Data from: Demographic effects of a megafire on a declining prairie grouse in the mixed-grass prairie

Citation

Parker, Nicholas et al. (2022), Data from: Demographic effects of a megafire on a declining prairie grouse in the mixed-grass prairie, Dryad, Dataset, https://doi.org/10.5061/dryad.sj3tx9685

Abstract

Recent studies have documented benefits of small, prescribed fire and wildfire for grassland-dependent wildlife, such as lesser prairie-chickens (Tympanuchus pallidicintus), but wildlife demographic response to the scale and intensity of megafire (wildfire > 40,000 ha) in modern fragmented grasslands remains unknown.
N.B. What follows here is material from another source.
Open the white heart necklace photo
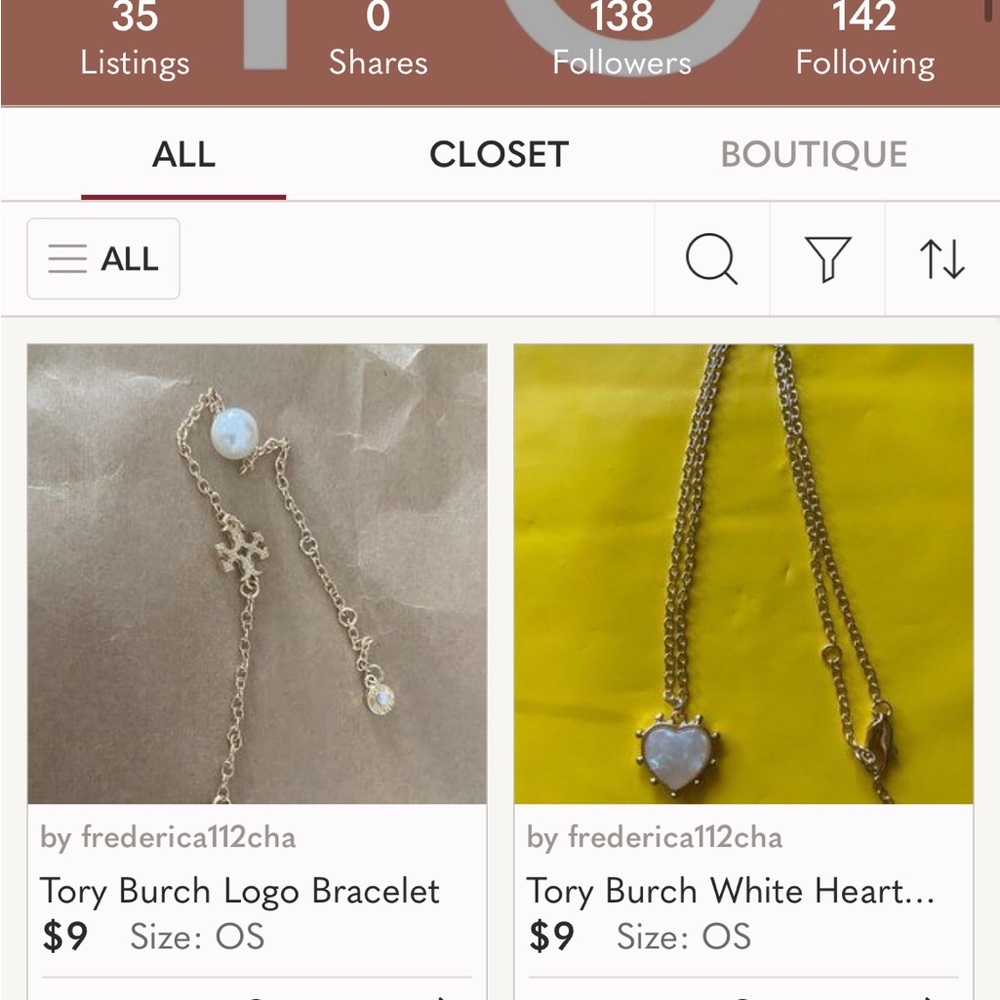1000x1000 pixels. (743, 574)
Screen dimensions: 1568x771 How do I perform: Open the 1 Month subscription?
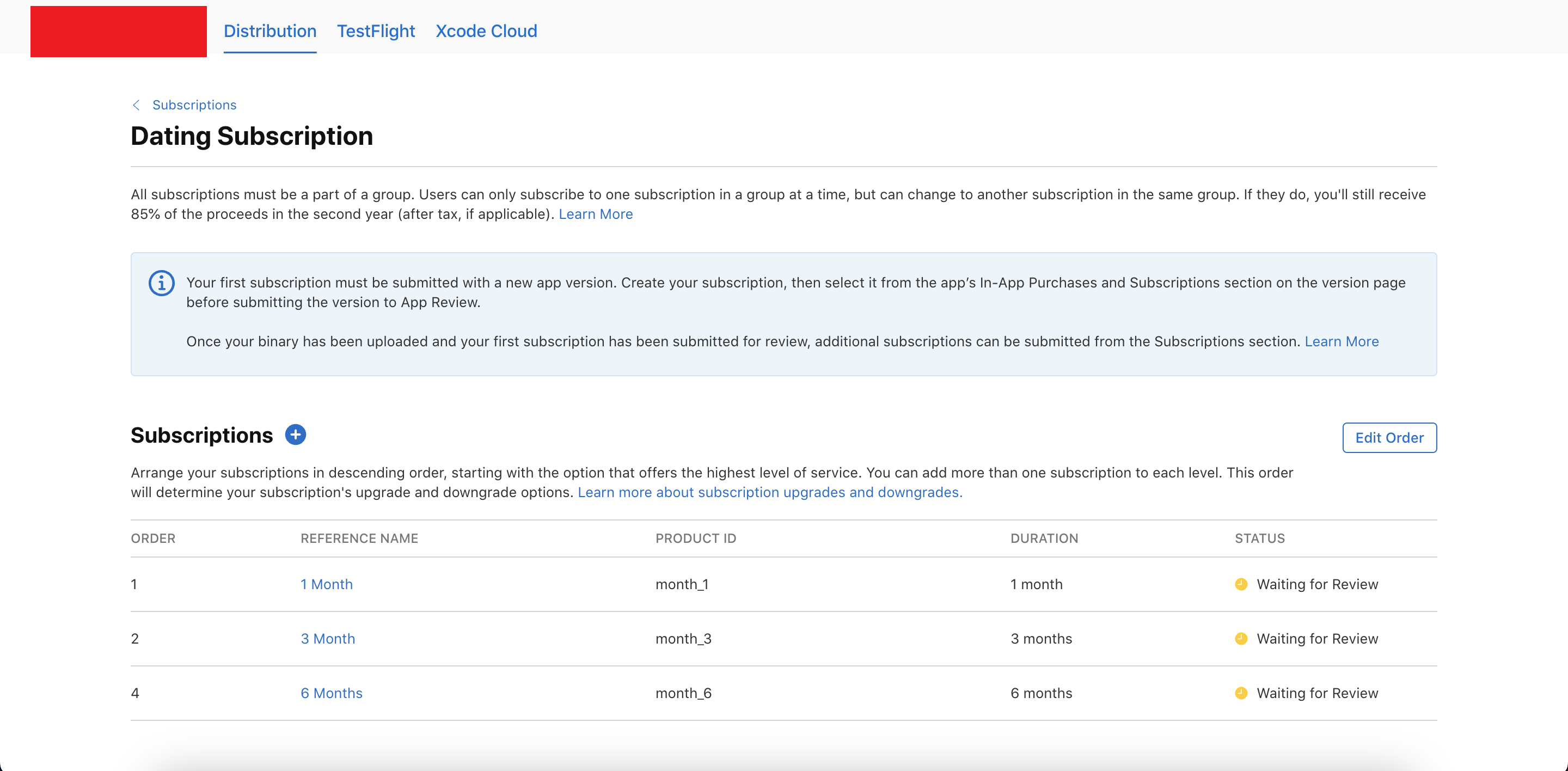[x=326, y=584]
Limited available grassland habitat makes it imperative to understand if increasing frequency of megafires could further reduce already declining lesser prairie-chicken populations, or if historical evolutionary interactions with fire make lesser prairie-chickens resilient. To evaluate lesser prairie-chicken demographic response to megafires, we compared lek counts, nest density, and survival rates of adults, nests, and chicks before (2014–2016) and after (2018–2020) a 2017 megafire in the mixed-grass prairie of Kansas, USA (Starbuck fire ~254,000 ha). There was a 67% decline in attending males on leks post-fire and a 46% decline in occupied leks post-fire. Despite population declines as indicated by lek counts, adult female breeding season survival (Ŝ) was similar pre- (Ŝ = 0.65 ± 0.08 [SE]) and post-fire (0.61 ± 0.08), as was chick survival (pre-fire: 0.23 ± 0.07; post-fire: 0.27 ± 0.11). Nest survival appeared lower post-fire (pre-fire: 0.38 ± 0.06; post-fire: 0.20 ± 0.06), but did not differ at the 95% confidence interval. Nest density of marked females declined 73% in areas burned by megafire. Although lesser prairie-chickens persisted in the study area and we documented minimal effects on most demographic rates, reduced lesser prairie-chicken abundance and reproductive output suggests full recovery may take >3 years. Increased propensity for megafire resulting from suppression of smaller fires, compounded by climate change and woody encroachment, may impose a short-term (3-5 year) threat to already declining lesser prairie-chicken populations.

Usage Notes

Nest and chick data are formatted for use in Program MARK.